Robert Hewitt Wolfe is an American television producer and screenwriter. He is mostly known for his work as a writer on Star Trek: Deep Space Nine and for developing and producing the series Gene Roddenberry's Andromeda. As of 2005, he lives in Los Angeles with his wife, Celeste, and dog, Tonka.
Wolfe was born in 1964 in Waterbury, Connecticut, the son of a career army officer and a surgical nurse. As an army family, the Wolfes moved frequently before finally settling in San Francisco in the mid-seventies. During his childhood, Wolfe tried three times to write a novel (at the ages of ten, thirteen and twenty), but never finished. In college he discovered that television and film screenwriting suited him better.
Wolfe graduated UCLA, receiving a bachelor's degree in Film and Television and a MFA in Screenwriting. His first screenplay, Paper Dragons, placed second in the prestigious Goldwyn awards. The prize money allowed Wolfe to buy his first computer. At this point he decided to try to make himself a career in show business.
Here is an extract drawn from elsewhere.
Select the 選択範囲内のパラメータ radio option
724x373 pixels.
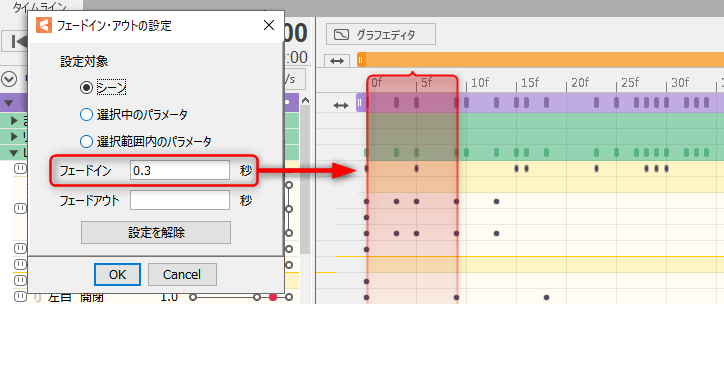86,141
Wolfe's career didn't seem to be rising for five years, until he sold the story for A Fistful of Datas to the series Star Trek: The Next Generation. His writing of the screenplay for the episode secured him a place in the creative staff of the series Star Trek: Deep Space Nine, that made its debut in the following year.
Wolfe worked on DS9 for five years, under the supervision of showrunners Michael Piller and Ira Steven Behr. During this time, he wrote or co-wrote over thirty episodes. These include action-packed episodes with high story-arc importance (The Way of the Warrior, Call to Arms), dramatic character studies (The Wire, Hard Time) and even comedic farces (Family Business, Little Green Men).